¹ Graduate Program in Immunology, ² Division of Pulmonary and Critical Care Medicine, Department of Internal Medicine, and ⁴ Department of Microbiology and Immunology, University of Michigan Medical School, Ann Arbor, Michigan; and ³ Department of Microbiology, University of Colorado School of Medicine, Aurora, Colorado

Correspondence and requests for reprints should be addressed to Bethany B. Moore, Ph.D., 4062 BSRB, 109 Zina Pitcher Place, Ann Arbor, MI 48109-2200. E-mail: bmoore{at}umich.edu

Rationale: No effective treatment exists for idiopathic pulmonary fibrosis, and its pathogenesis remains unclear. Accumulating evidence implicates herpesviruses as cofactors (either initiating or exacerbating agents) of fibrotic lung disease, but a role for latent herpesvirus infection has not been studied.

Objectives: To develop a murine model to determine whether latent herpesvirus infection can augment fibrotic responses and to gain insight into potential mechanisms of enhanced fibrogenesis.

Methods: Mice were infected with murine herpesvirus 14 to 70 days before a fibrotic challenge with fluorescein isothiocyanate or bleomycin so that the virus was latent at the time of fibrotic challenge. Measurements were made after viral infection alone or after the establishment of fibrosis.

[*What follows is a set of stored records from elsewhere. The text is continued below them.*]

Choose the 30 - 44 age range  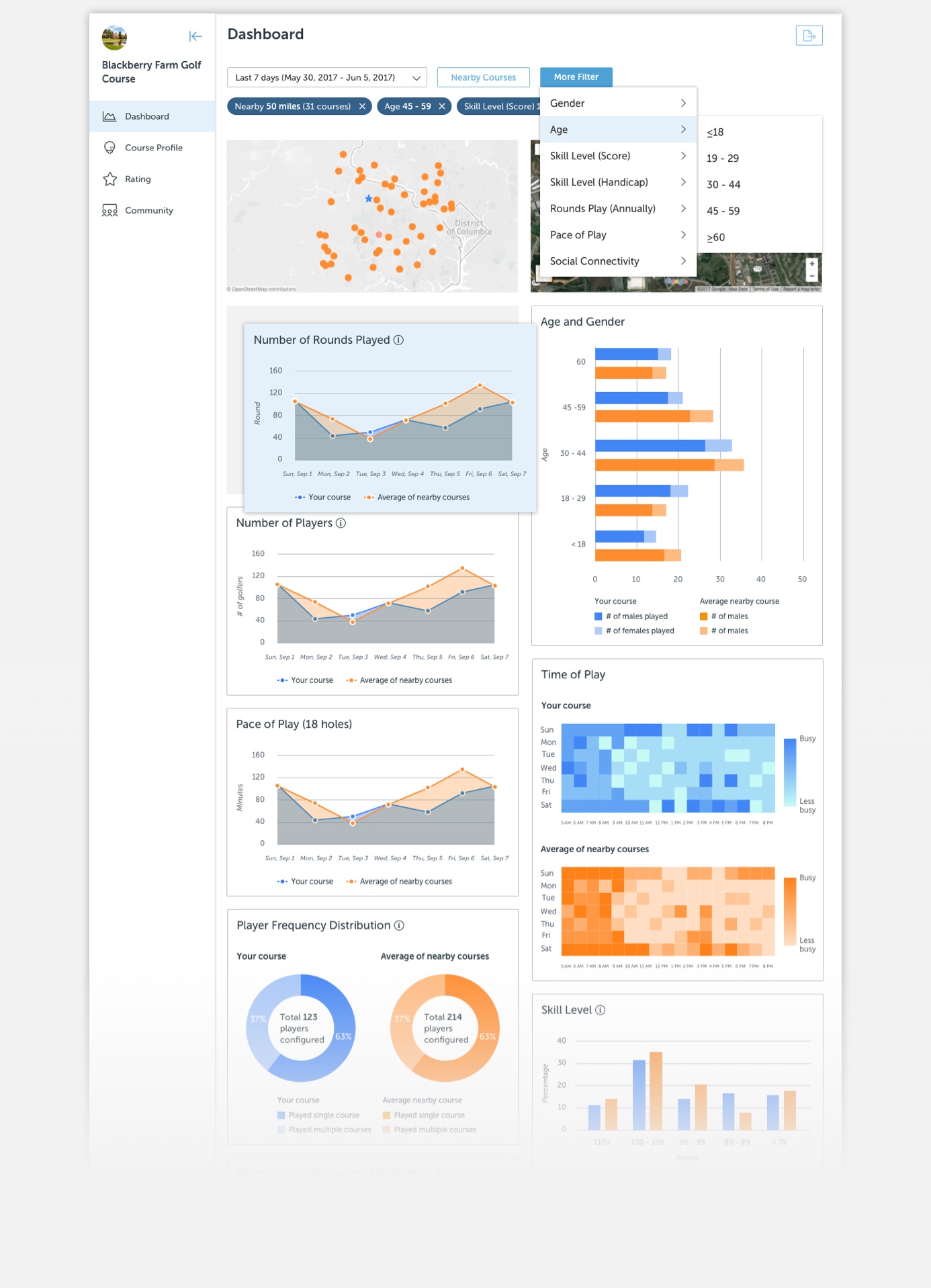pyautogui.click(x=723, y=185)
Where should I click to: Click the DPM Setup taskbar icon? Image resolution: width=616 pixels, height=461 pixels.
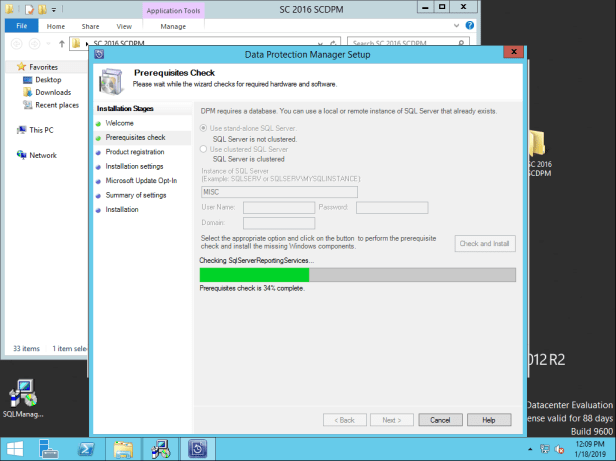point(197,448)
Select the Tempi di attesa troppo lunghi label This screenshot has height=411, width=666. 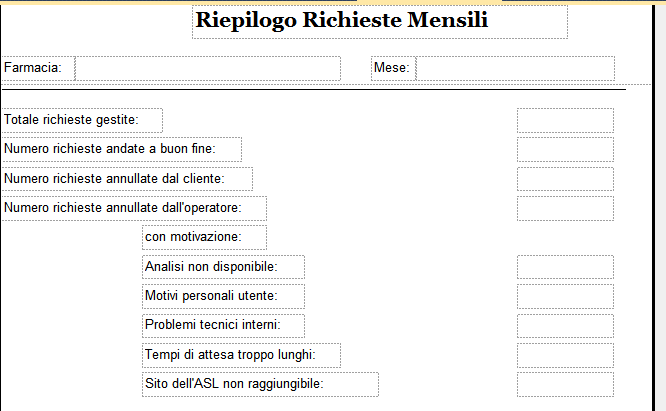click(241, 355)
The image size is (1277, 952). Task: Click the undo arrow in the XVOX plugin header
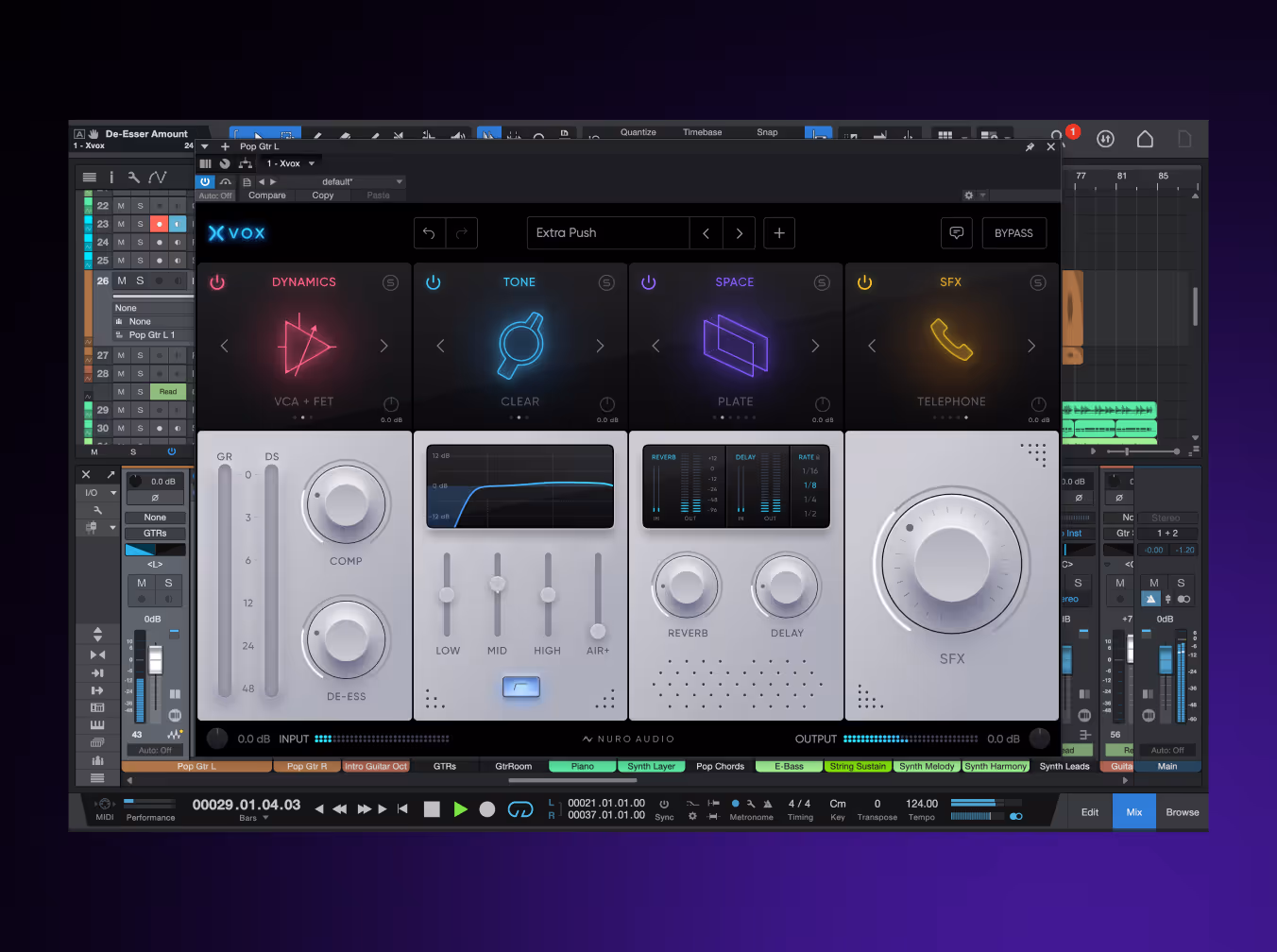tap(428, 232)
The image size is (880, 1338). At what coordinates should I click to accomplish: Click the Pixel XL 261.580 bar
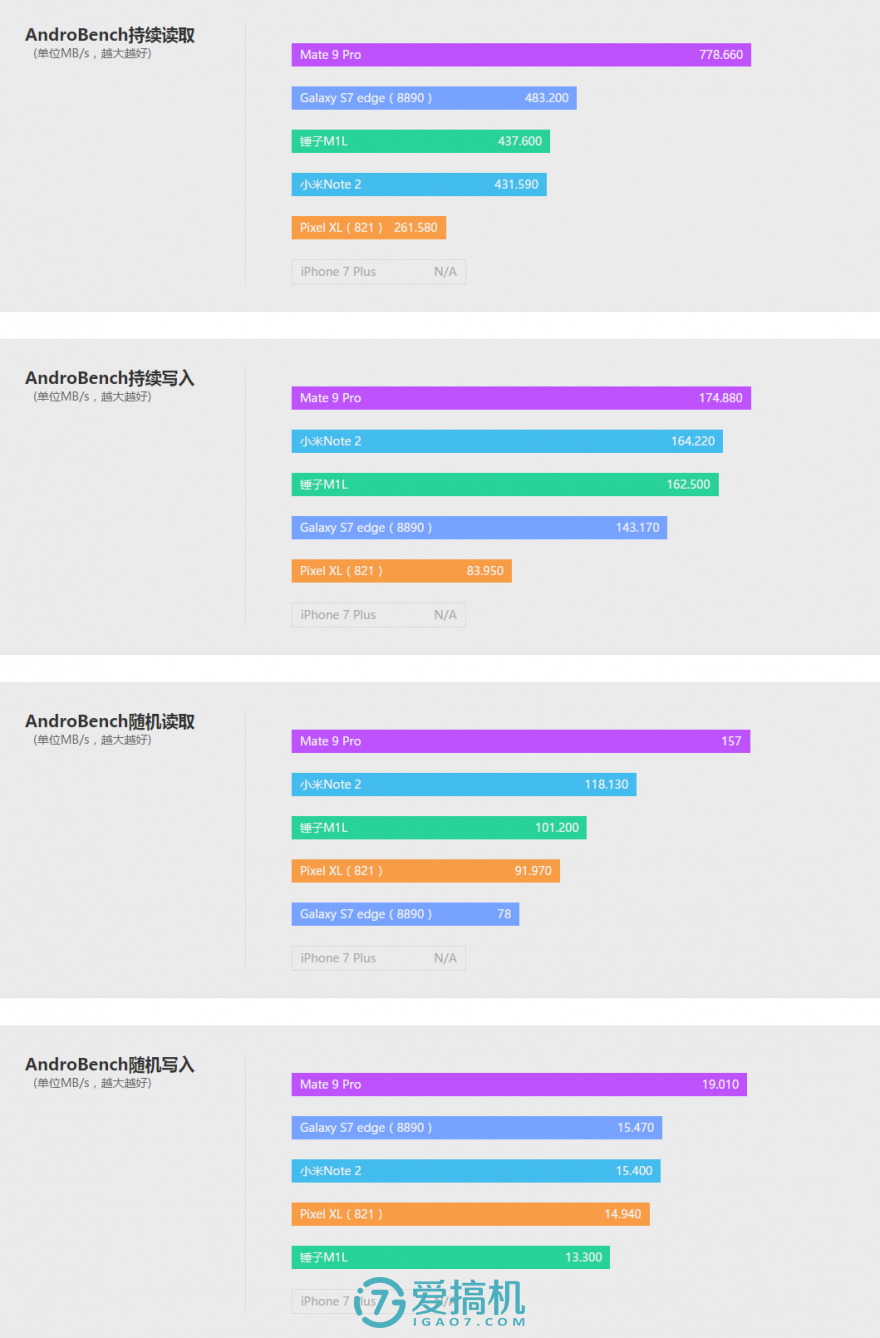point(369,227)
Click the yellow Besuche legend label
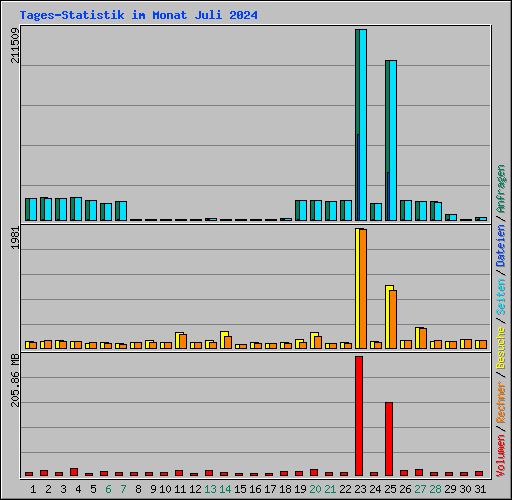The image size is (512, 500). pos(501,348)
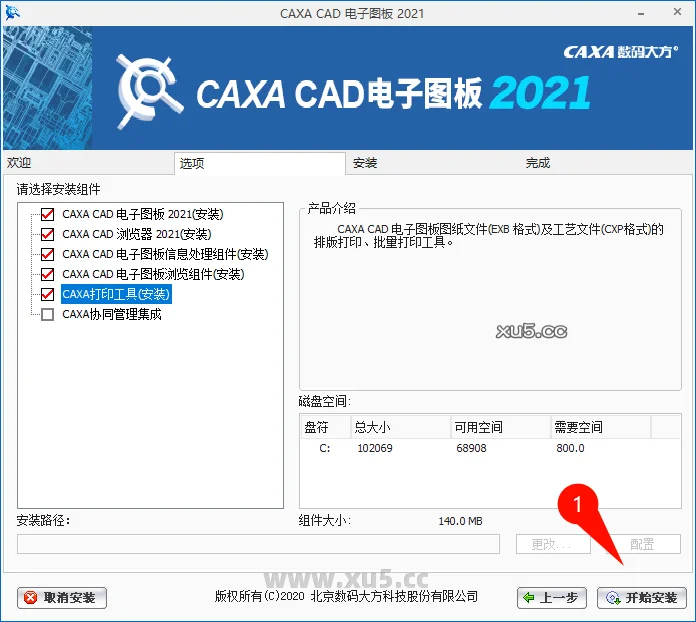This screenshot has height=622, width=696.
Task: Click the 可用空间 column header
Action: tap(478, 427)
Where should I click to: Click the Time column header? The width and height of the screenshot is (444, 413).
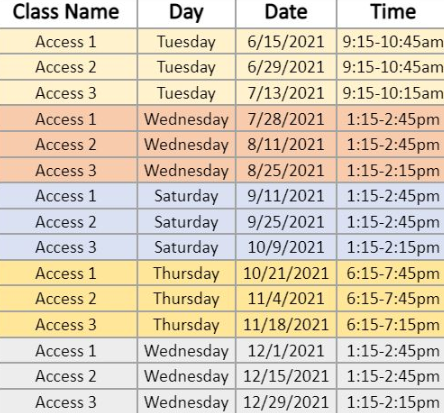pyautogui.click(x=391, y=13)
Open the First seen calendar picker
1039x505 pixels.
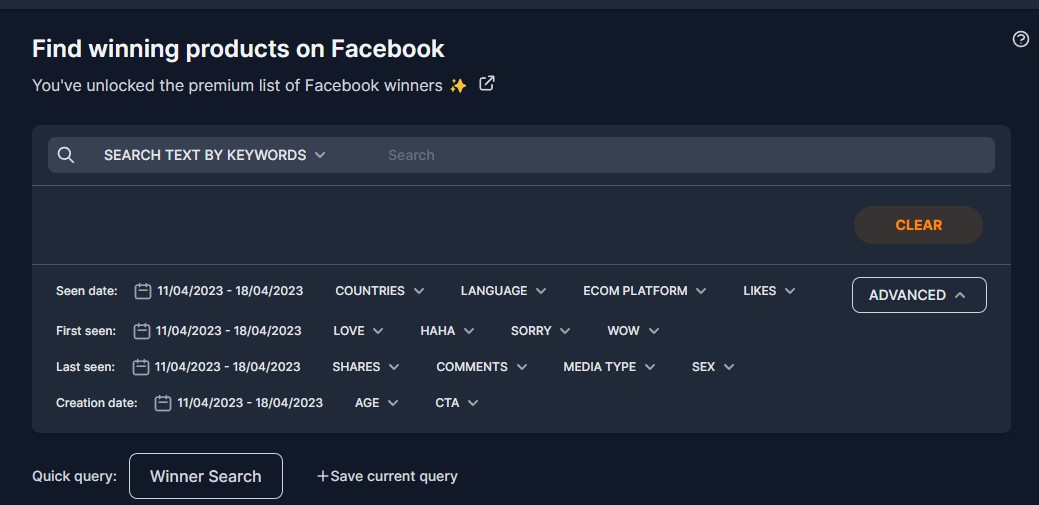(x=142, y=331)
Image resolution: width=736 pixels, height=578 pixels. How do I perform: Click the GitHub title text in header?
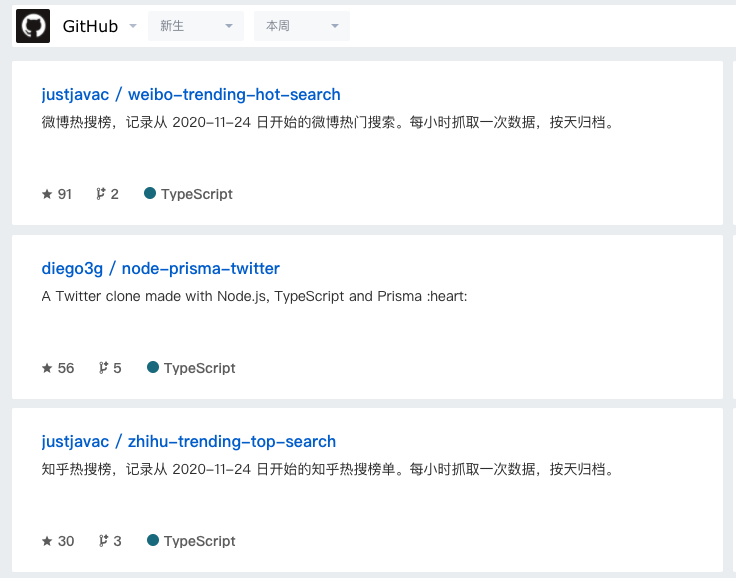pyautogui.click(x=90, y=26)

Measurements and Main Results: Herpesvirus is latent by 14 days post infection, and infection 14 to 70 days before fibrotic challenge augmented fibrosis. Fibrotic augmentation was not dependent on reactivation of the latent virus to a lytic state. Total cell numbers and fibrocyte numbers were increased in the lungs of latently infected mice administered fibrotic challenge compared with mock-infected mice that received fibrotic challenge. Latent infection up-regulates expression of proinflammatory chemokines, transforming growth factor-β1, and cysteinyl leukotrienes in alveolar epithelial cells.

Conclusions: Latent herpesvirus infection augments subsequent fibrotic responses in mice. Enhanced fibrosis is associated with the induction of profibrotic factors and the recruitment of fibrocytes. Our data complement existing human and animal data supporting the hypothesis that herpesviruses can serve as initiating cofactors in the pathogenesis of pulmonary fibrosis.

Key Words: chemokine • epithelial cells • fibrocyte • interstitial lung disease

AT A GLANCE COMMENTARY Scientific Knowledge on the Subject Herpesviruses have been associated with idiopathic pulmonary fibrosis clinically, and animal models have suggested a role for lytic infection as a fibrotic cofactor. What This Study Adds to the Field This study describes the first animal model for latent herpesvirus-induced augmentation of lung fibrosis. Viral augmentation of fibrosis is associated with fibrocyte recruitment and induction of profibrotic mediators by latently infected alveolar epithelial cells.